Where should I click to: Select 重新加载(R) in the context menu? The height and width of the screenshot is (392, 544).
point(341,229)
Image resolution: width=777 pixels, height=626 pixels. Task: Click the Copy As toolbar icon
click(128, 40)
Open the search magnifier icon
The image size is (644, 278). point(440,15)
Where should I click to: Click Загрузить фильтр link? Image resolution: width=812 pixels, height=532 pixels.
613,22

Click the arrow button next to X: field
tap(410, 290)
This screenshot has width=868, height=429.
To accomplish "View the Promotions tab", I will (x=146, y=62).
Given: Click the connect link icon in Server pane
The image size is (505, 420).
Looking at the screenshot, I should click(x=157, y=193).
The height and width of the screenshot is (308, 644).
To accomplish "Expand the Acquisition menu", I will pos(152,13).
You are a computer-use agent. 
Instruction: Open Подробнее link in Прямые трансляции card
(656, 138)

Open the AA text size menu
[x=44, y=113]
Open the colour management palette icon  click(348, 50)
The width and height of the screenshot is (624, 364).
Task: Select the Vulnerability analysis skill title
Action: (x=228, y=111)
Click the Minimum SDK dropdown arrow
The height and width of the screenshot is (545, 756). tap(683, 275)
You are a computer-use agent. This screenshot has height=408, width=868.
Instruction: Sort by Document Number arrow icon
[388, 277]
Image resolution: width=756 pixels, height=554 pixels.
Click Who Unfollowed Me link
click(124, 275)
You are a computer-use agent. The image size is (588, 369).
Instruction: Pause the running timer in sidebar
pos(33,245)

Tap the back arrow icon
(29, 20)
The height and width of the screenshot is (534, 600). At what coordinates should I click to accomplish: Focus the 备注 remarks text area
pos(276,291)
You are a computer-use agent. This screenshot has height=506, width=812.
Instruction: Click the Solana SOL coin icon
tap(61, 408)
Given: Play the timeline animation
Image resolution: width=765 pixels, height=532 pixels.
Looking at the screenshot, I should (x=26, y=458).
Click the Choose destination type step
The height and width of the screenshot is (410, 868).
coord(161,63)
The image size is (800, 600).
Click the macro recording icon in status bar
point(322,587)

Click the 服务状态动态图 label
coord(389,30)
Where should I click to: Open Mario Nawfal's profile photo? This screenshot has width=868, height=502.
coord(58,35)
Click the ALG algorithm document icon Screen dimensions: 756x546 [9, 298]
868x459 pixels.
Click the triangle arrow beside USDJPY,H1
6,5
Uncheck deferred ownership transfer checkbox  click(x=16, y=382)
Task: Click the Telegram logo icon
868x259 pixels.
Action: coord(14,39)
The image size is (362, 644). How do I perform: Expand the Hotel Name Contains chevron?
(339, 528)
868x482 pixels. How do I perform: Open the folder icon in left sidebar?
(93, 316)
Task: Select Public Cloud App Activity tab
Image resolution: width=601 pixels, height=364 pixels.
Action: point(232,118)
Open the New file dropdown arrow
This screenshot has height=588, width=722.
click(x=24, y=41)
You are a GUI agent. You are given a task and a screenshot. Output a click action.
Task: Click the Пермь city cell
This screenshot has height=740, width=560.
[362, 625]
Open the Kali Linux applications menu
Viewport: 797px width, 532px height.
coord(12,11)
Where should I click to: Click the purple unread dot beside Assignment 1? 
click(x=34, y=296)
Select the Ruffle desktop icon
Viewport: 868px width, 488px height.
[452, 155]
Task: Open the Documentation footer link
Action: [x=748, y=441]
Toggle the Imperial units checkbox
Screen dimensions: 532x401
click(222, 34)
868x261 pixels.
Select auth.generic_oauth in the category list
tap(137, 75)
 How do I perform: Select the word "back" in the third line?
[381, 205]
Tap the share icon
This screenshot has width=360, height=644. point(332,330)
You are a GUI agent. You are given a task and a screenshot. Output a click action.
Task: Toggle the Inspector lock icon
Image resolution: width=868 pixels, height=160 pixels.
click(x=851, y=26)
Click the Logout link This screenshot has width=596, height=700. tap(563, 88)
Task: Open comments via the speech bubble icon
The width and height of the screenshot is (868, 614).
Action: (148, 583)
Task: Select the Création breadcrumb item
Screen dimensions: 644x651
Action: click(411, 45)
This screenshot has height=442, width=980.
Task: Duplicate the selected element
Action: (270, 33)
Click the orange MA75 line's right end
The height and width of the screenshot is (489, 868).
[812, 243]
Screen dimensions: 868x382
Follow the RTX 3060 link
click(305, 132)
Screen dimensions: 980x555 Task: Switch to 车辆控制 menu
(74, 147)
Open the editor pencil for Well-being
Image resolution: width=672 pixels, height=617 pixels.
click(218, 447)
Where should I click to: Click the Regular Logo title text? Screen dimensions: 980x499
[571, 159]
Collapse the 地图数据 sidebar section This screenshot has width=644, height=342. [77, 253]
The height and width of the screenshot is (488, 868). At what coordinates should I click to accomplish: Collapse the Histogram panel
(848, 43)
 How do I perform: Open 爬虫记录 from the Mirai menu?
#####
## [What you need to do]
Tally the lines of the records above that contain the word "agent". Give only the total.

## [Exercise response]
6